TASK |
Could you reproduce the listing below, switching every "Viewport" to "Display" and leaving everything else unchanged?

SUPPLIED DATA |
####

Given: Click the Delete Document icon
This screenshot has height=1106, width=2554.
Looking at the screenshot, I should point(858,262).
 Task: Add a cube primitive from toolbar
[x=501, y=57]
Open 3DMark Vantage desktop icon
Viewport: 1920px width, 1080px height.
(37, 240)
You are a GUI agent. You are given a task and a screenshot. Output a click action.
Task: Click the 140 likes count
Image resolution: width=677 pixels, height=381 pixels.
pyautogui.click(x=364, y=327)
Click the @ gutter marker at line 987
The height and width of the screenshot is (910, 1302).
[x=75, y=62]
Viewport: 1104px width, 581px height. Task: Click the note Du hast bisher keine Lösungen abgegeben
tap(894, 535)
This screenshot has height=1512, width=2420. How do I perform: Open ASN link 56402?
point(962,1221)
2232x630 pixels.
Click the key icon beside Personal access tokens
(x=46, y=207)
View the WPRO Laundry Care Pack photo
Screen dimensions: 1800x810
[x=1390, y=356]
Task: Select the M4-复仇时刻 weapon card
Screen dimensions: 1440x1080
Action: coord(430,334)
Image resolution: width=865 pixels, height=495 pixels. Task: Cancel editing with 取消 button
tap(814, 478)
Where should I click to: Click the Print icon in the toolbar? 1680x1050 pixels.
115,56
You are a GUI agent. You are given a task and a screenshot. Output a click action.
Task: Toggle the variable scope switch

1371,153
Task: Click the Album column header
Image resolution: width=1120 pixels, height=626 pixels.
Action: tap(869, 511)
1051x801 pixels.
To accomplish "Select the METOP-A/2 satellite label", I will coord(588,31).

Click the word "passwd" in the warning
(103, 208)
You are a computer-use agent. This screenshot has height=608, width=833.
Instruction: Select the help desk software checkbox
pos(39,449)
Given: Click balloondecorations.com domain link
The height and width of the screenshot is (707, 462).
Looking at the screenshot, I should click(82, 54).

####

TASK SOLUTION |
Given: Click the Delete Document icon
This screenshot has height=1106, width=2554.
Looking at the screenshot, I should point(858,262).
 Task: Add a cube primitive from toolbar
[x=501, y=57]
Open 3DMark Vantage desktop icon
Display: 1920px width, 1080px height.
(37, 240)
You are a GUI agent. You are given a task and a screenshot. Output a click action.
Task: Click the 140 likes count
Image resolution: width=677 pixels, height=381 pixels.
pyautogui.click(x=364, y=327)
Click the @ gutter marker at line 987
The height and width of the screenshot is (910, 1302).
[x=75, y=62]
Display: 1104px width, 581px height. Task: Click the note Du hast bisher keine Lösungen abgegeben
tap(894, 535)
This screenshot has height=1512, width=2420. How do I perform: Open ASN link 56402?
point(962,1221)
2232x630 pixels.
Click the key icon beside Personal access tokens
(x=46, y=207)
View the WPRO Laundry Care Pack photo
Screen dimensions: 1800x810
[x=1390, y=356]
Task: Select the M4-复仇时刻 weapon card
Screen dimensions: 1440x1080
Action: coord(430,334)
Image resolution: width=865 pixels, height=495 pixels. Task: Cancel editing with 取消 button
tap(814, 478)
Where should I click to: Click the Print icon in the toolbar? 1680x1050 pixels.
115,56
You are a GUI agent. You are given a task and a screenshot. Output a click action.
Task: Toggle the variable scope switch

1371,153
Task: Click the Album column header
Image resolution: width=1120 pixels, height=626 pixels.
Action: tap(869, 511)
1051x801 pixels.
To accomplish "Select the METOP-A/2 satellite label", I will coord(588,31).

Click the word "passwd" in the warning
(103, 208)
You are a computer-use agent. This screenshot has height=608, width=833.
Instruction: Select the help desk software checkbox
pos(39,449)
Given: Click balloondecorations.com domain link
The height and width of the screenshot is (707, 462).
Looking at the screenshot, I should click(82, 54).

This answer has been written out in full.